#### INPUT
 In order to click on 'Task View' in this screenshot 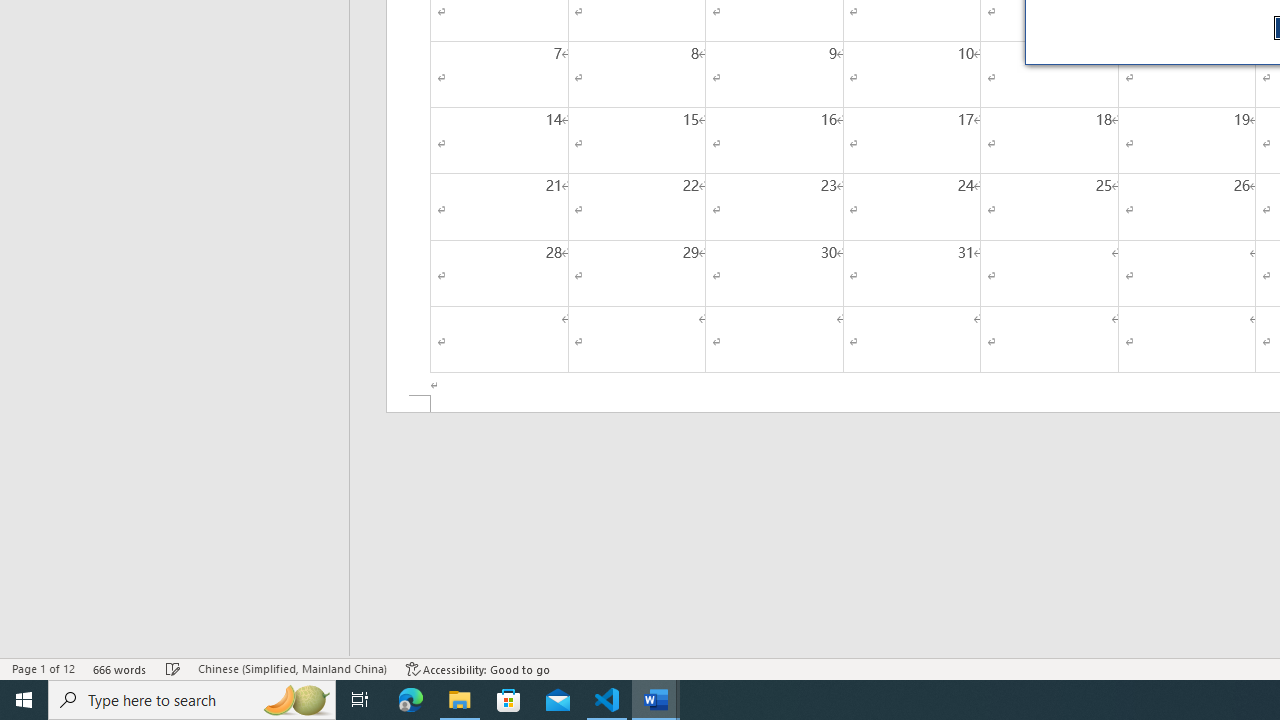, I will do `click(359, 698)`.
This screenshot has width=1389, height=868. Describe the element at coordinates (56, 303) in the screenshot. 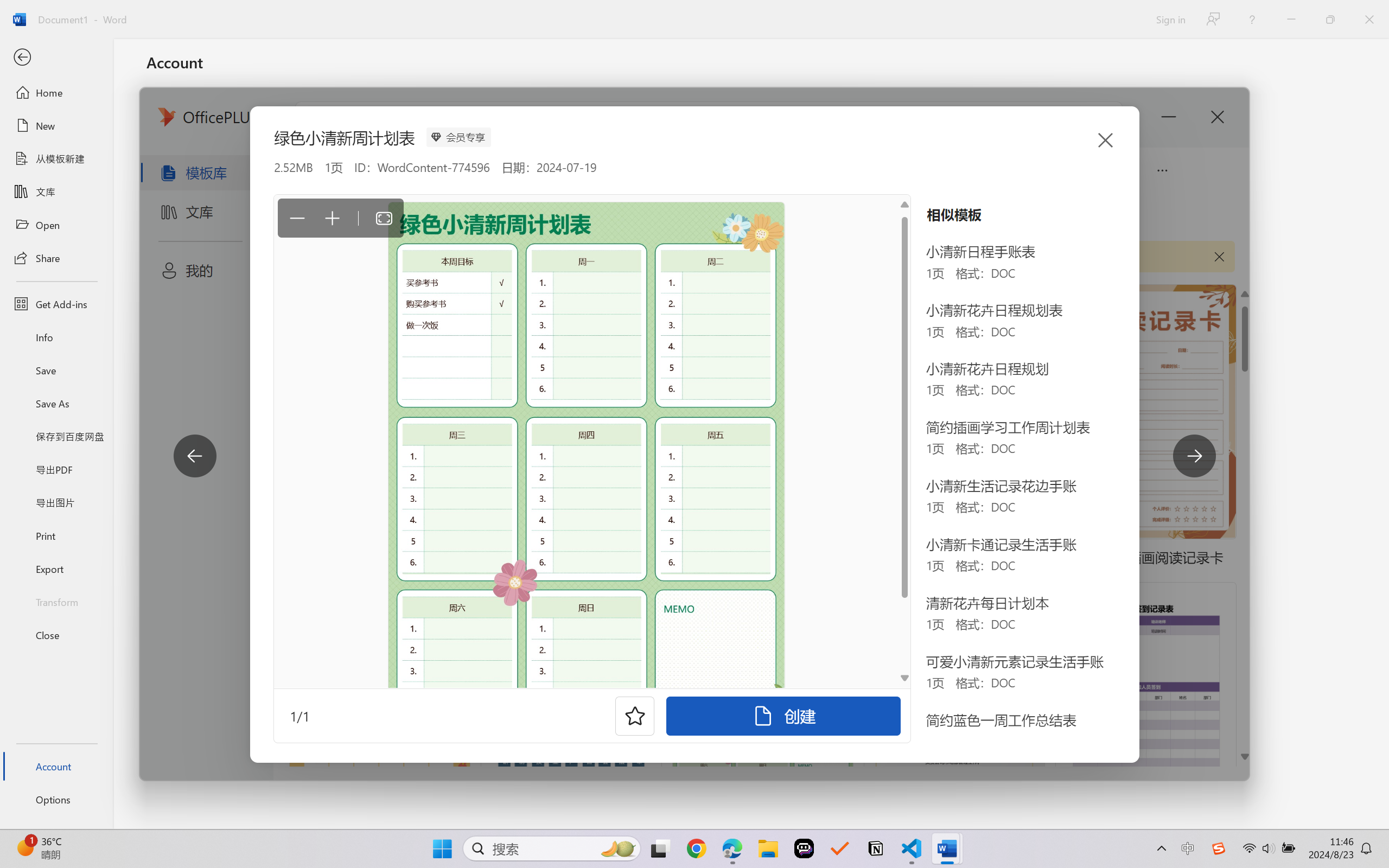

I see `'Get Add-ins'` at that location.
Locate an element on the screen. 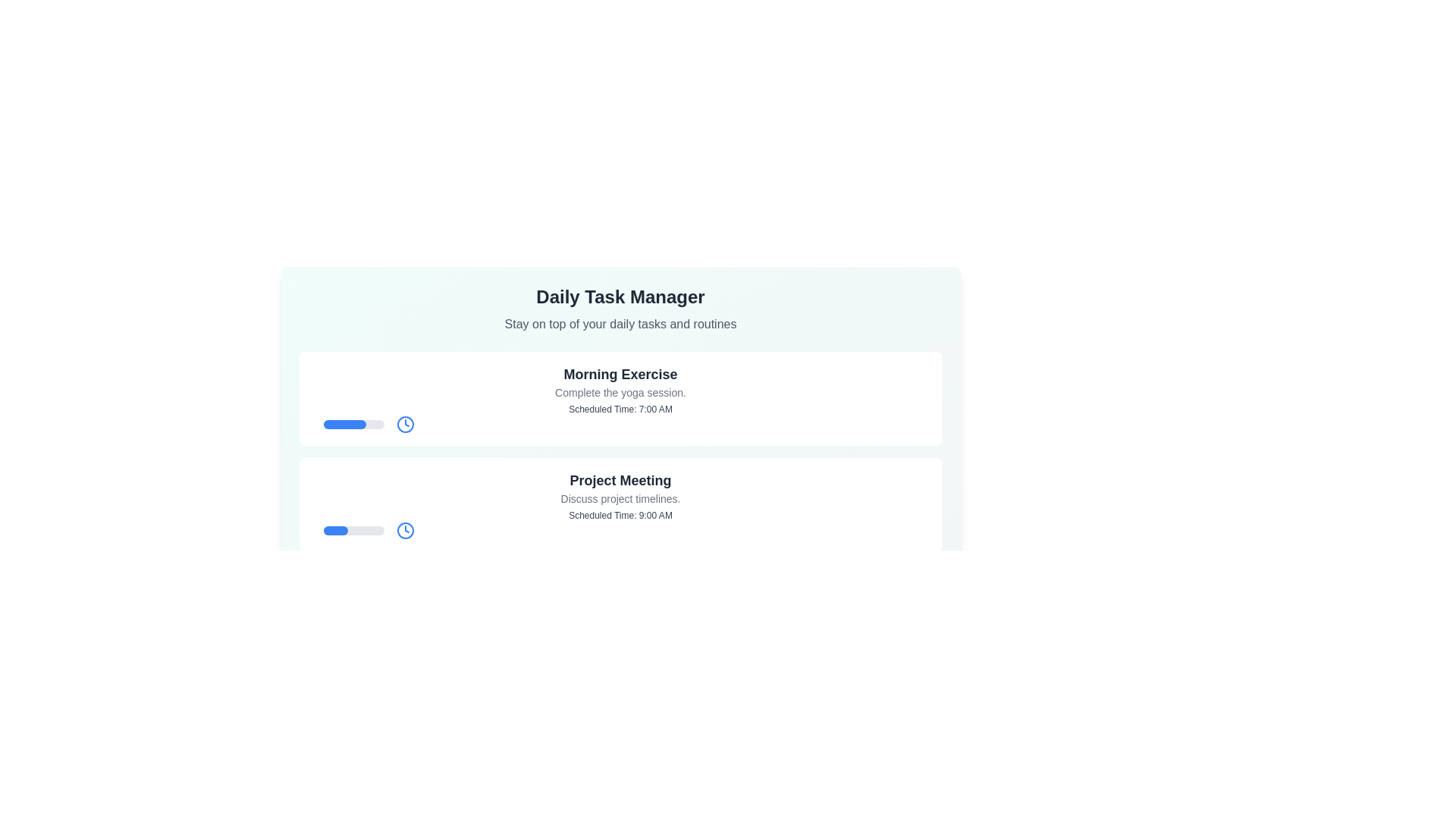 The height and width of the screenshot is (819, 1456). the 'Morning Exercise' card, which has a white background and contains the title in bold, located at the top of the list in the Daily Task Manager is located at coordinates (620, 397).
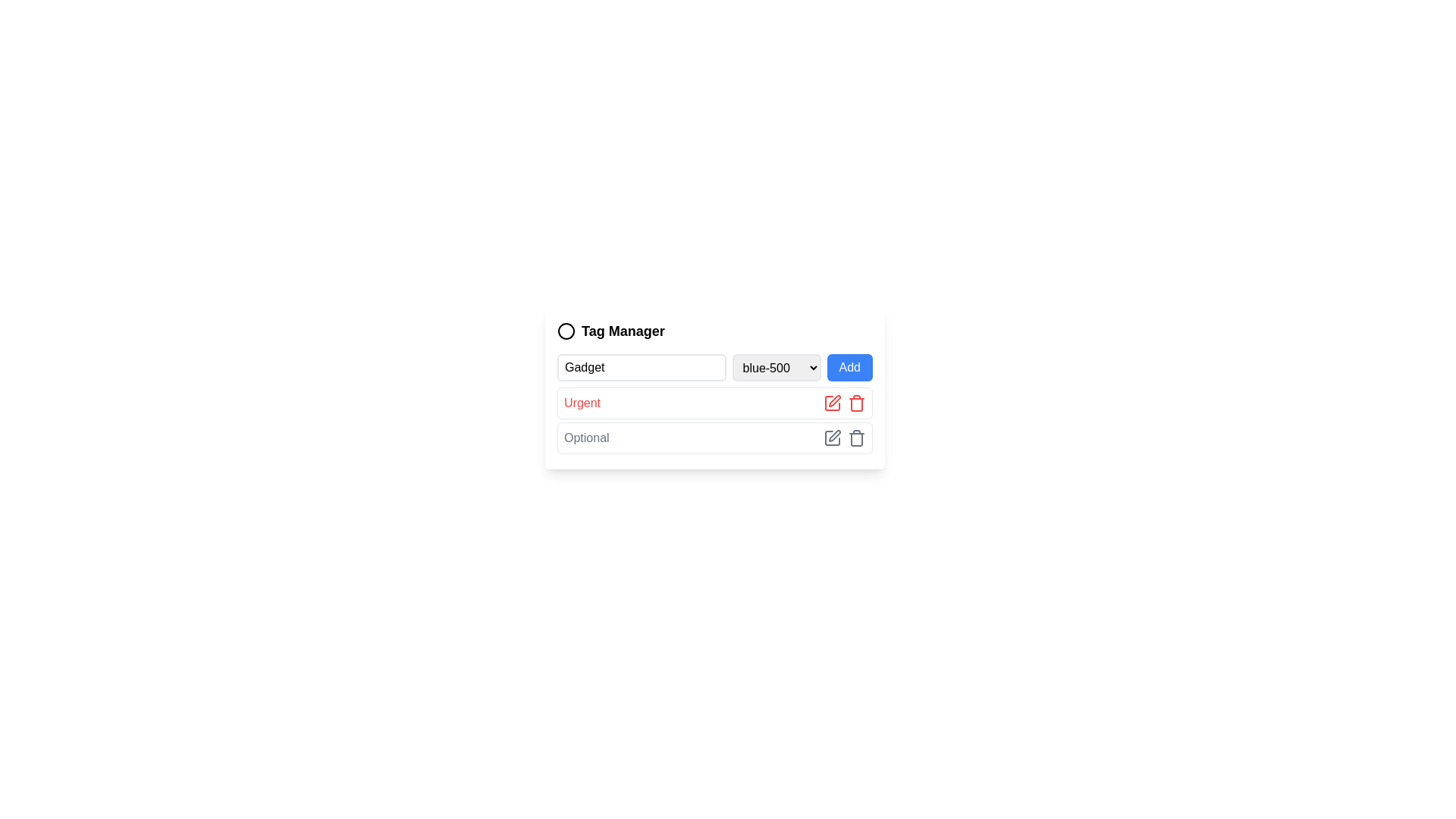  I want to click on the trash can icon located to the right of the edit pencil icon in the horizontal group of interactive icons, so click(856, 403).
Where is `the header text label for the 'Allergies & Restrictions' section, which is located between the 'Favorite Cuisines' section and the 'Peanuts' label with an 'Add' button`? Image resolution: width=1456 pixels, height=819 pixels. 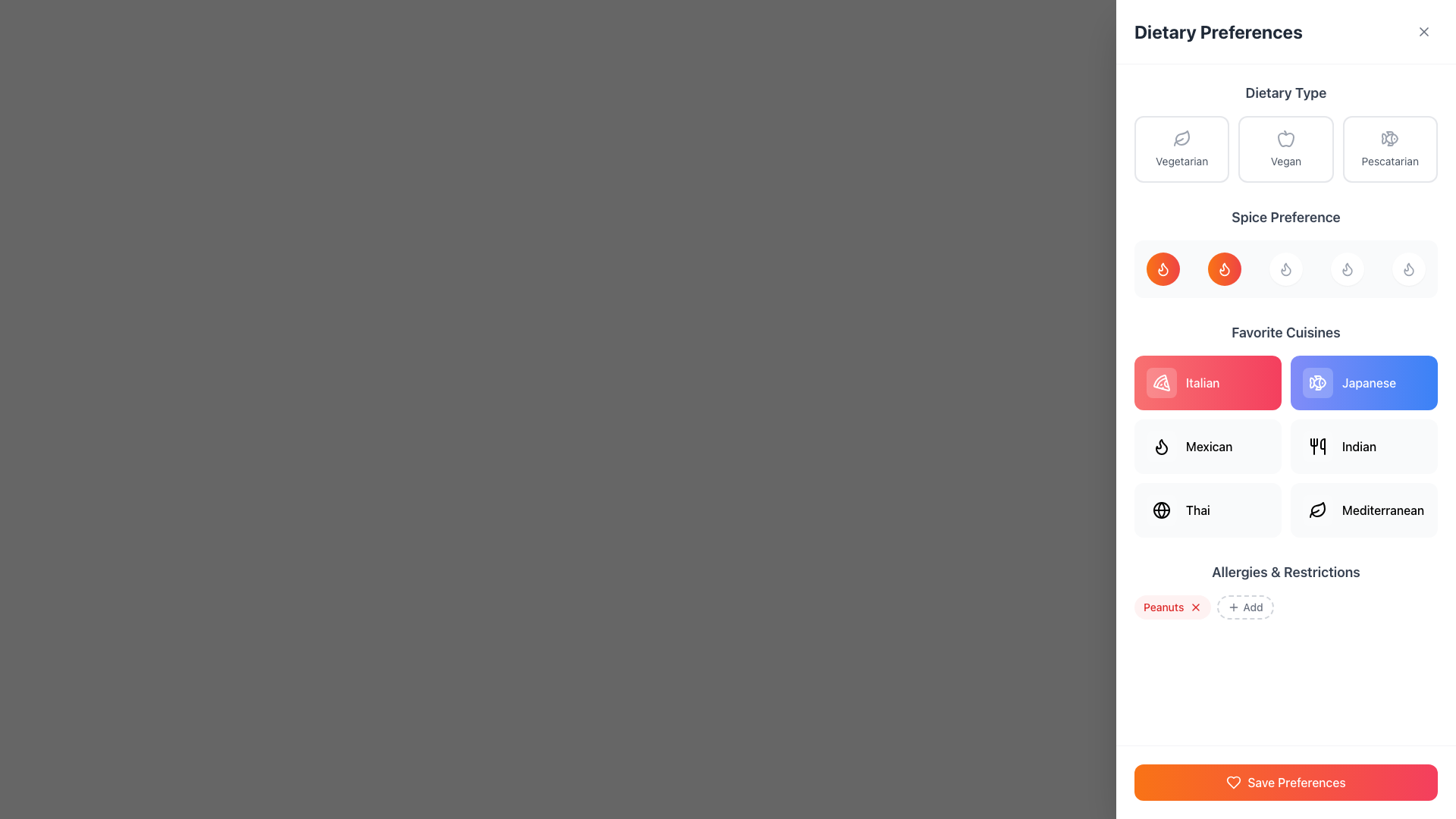
the header text label for the 'Allergies & Restrictions' section, which is located between the 'Favorite Cuisines' section and the 'Peanuts' label with an 'Add' button is located at coordinates (1285, 573).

#### EXERCISE
Could you switch "Image resolution" to "Screenshot size" in the listing, from the line with "pixels, height=819 pixels." through the end of the listing, leaving everything else unchanged and omitting the pictures?

#### WRITTEN ANSWER
Where is `the header text label for the 'Allergies & Restrictions' section, which is located between the 'Favorite Cuisines' section and the 'Peanuts' label with an 'Add' button`? Screenshot size: width=1456 pixels, height=819 pixels. 
the header text label for the 'Allergies & Restrictions' section, which is located between the 'Favorite Cuisines' section and the 'Peanuts' label with an 'Add' button is located at coordinates (1285, 573).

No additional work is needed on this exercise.